In aftermath of 9/11, security improved, but certainly not impenetrable

Image: Stadium securityAP file
Stadium security has improved since Sept. 11, 2001, but you can't feel completely safe at sporting venues in the United States, writes MSNBC.com contributor Mike Celizic.

Mike Celizic
Immediately after the World Trade Center came down and the world as we had come to know it changed forever, there were a lot of things we assumed would happen. One of them was that getting into a stadium or arena to watch a game was going to be an hours-long process, similar to getting on an airplane.

No one complained about that prospect back then. If that was the price of preventing a repeat of the horror of 9/11/2001, we were more than willing to pay it.

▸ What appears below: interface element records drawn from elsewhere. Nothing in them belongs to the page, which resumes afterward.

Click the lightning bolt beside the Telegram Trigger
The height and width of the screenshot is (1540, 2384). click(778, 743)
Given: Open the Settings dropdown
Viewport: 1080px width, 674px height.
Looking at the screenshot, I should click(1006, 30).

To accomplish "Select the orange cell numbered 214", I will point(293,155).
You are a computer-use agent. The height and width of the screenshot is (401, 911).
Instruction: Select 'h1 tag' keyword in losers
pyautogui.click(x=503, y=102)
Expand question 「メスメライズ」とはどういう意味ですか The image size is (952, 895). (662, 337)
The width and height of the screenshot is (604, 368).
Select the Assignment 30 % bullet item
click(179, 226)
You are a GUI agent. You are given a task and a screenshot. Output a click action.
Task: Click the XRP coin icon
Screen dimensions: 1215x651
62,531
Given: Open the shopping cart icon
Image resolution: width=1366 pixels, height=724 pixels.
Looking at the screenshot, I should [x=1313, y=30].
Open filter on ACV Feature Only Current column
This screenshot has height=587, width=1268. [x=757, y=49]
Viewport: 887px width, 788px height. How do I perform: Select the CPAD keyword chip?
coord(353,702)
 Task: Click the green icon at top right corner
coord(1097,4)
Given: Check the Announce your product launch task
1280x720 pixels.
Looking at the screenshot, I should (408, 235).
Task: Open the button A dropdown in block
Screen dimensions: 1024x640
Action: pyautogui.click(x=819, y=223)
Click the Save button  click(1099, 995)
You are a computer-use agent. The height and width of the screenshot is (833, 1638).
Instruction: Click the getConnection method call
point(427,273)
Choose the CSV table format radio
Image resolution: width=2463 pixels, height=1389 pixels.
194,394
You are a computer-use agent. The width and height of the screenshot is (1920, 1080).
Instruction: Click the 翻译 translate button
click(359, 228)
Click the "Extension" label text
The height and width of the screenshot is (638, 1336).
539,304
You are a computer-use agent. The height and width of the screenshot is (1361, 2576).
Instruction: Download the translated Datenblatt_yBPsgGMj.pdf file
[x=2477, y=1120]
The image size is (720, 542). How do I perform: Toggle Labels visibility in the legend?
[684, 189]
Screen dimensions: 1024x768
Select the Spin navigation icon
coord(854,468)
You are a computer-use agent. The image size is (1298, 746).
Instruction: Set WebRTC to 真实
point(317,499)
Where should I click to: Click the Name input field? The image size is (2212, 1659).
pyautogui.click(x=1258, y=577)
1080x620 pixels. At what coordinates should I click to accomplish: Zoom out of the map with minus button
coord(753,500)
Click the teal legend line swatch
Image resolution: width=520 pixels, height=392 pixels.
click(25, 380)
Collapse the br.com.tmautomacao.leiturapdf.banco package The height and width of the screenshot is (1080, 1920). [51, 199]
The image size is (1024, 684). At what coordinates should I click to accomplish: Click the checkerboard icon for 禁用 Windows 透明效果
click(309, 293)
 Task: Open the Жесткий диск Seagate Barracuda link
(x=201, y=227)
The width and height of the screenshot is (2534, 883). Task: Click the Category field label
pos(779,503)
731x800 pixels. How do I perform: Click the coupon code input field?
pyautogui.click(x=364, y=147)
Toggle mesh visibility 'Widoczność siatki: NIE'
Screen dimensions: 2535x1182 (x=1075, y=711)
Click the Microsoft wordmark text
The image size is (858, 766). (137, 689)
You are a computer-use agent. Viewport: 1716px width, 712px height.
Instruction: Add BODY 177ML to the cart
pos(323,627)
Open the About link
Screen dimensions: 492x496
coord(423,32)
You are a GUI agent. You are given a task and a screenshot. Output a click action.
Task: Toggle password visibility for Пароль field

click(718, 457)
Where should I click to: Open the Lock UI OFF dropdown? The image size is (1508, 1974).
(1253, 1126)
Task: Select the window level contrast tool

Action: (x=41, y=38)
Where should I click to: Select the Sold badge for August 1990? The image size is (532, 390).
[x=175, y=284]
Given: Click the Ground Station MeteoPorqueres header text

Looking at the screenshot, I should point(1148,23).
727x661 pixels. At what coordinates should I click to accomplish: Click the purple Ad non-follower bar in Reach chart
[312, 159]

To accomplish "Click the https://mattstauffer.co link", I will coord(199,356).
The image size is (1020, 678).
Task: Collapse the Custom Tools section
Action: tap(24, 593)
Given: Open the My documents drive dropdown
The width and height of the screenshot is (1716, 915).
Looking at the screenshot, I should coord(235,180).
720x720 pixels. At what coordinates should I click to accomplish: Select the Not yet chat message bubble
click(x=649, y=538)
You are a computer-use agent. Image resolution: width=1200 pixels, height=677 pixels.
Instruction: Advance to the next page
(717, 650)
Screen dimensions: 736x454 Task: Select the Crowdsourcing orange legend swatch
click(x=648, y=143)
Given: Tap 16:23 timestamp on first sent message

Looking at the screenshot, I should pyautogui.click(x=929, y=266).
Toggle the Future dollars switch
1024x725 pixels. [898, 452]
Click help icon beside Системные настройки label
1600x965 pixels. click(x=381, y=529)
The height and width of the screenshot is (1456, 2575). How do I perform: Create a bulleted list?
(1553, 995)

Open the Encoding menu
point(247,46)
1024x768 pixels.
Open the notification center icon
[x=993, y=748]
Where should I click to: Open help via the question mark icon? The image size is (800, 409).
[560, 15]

Five years later, security is greater at sporting events, especially at championship events. But day-in and day-out during the regular seasons of every sport, getting into the games is hardly the chore we thought it would be. Other than a prohibition against backpacks and carry-in bags at most stadiums and arenas, it is, in fact, absurdly easy.

I realized that a week ago when I went with a friend to a Yankees game. As a writer, I normally enter stadiums through the media gate. There, guards look inside backpacks and brief cases and, depending on the venue, ask you to turn on your computer. Sometimes, a photo ID may be required to gain entry; that’s the Yankees way of doing things during the postseason.

But for fans, security isn’t even that intrusive. For regular-season games, there are no metal detectors to walk through, no mag-and-bags to scan bulky clothing, not much other than part-time security people eyeballing the crowd, looking for something that looks out of place.

Bags and backpacks are prohibited. After that, security consists of part-time personnel eyeballing the crowd, occasionally patting down a patron’s pockets, but other than that more interested in keeping the lines moving than in checking everyone for murderous materials.

I walked in wearing a sport coat, and I could have been packing heat under it. But the security guard was more interested in the unlit cigar I was chewing on.

“Get rid of it,” the guard said.

“What?” I said, trying to figure out what she was referring to.

“The cigar,” she said.

In the old days, I would have argued the point. Smoking isn’t allowed in the stadium, and I wasn’t smoking. But these days, you do what the people with the patches on their company-issued jackets tell you to do. So I stuffed the offending cigar in my pocket and walked in.